Wages growth slows in the March quarter

Print This Post A A A

Wages growth cooled slightly in the March quarter, but not enough to impact any interest rate deliberations by the Reserve Bank of Australia (RBA).

Total hourly rates of pay, excluding bonuses, rose by a seasonally adjusted 0.9 per cent in the March quarter, following a 1.0 rise in the December quarter, the Australian Bureau of Statistics said on Wednesday.

JP Morgan economist Tom Kennedy said wages growth was in a range the RBA would be comfortable with.

“As it stands, the current level of wage growth provides no clear signal that the RBA needs to cut rates again unless a further deterioration in the data provides scope to do so,” he said.

“In annual terms it’s attracting 3.6 per cent, which is probably not high enough yet for the RBA to really worry about wage inflation.

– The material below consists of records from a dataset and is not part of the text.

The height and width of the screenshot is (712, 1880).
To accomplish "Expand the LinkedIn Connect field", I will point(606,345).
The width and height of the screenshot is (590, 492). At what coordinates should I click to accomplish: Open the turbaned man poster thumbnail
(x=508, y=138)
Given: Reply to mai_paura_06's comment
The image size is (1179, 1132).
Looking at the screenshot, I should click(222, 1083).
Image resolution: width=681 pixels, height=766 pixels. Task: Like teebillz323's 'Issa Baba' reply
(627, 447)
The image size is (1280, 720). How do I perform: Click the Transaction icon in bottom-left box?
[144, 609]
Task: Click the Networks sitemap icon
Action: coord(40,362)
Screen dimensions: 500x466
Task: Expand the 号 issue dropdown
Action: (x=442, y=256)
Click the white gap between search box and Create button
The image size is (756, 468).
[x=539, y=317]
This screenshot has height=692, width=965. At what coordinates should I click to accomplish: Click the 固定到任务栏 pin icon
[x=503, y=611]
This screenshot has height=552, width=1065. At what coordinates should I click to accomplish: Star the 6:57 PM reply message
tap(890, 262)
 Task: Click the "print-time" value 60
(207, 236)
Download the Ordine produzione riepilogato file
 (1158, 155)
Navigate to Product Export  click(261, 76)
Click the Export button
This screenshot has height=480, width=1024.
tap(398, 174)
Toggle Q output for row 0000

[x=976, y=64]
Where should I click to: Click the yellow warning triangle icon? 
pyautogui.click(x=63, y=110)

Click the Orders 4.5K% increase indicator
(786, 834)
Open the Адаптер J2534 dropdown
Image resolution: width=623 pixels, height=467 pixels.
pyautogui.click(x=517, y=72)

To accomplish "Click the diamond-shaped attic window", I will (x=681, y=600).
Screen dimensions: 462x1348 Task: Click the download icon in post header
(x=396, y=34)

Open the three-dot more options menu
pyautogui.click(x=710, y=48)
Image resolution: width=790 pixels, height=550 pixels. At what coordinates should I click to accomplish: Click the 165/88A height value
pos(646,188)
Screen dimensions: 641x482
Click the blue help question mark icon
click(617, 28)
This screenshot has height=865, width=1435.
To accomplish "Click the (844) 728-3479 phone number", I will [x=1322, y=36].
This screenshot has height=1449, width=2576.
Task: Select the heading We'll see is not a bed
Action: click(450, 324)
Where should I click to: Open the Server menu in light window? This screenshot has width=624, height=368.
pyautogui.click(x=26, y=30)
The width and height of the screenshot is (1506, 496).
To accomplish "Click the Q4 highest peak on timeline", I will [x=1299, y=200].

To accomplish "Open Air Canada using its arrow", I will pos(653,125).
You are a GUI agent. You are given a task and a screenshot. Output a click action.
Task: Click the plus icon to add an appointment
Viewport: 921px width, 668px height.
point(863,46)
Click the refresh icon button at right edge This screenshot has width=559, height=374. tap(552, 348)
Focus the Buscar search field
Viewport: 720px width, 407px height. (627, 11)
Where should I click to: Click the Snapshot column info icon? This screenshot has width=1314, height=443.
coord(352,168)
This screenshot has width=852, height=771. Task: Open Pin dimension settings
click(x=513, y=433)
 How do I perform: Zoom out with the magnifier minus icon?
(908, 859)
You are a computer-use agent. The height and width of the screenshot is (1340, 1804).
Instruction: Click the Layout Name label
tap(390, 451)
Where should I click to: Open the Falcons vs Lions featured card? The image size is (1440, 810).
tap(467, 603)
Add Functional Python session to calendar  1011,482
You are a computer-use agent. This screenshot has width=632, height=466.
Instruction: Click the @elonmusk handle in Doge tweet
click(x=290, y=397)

“When combined with the surprise decline in the unemployment rate, it suggests that the labour market (and wages growth) is currently tracking above expectations.”

In April the unemployment rate fell to 4.9 per cent, from 5.2 per cent in March.

CMC chief market strategist Michael McCarthy said the wages data showed could mean that inflation is lower than what the RBA is forecasting.

In the minutes of the RBA’s May 1 meeting the central bank cited lower inflation as a reason to cut the cash rate by 0.5 per cent to 3.75 per cent.

It was the largest interest rate cut since the height of the global financial crisis in February 2009.

“It’s not reflected in this increase in wage costs – this has inflationary implications, as well as speaking to a much better than expected demand situation,” Mr McCarthy said.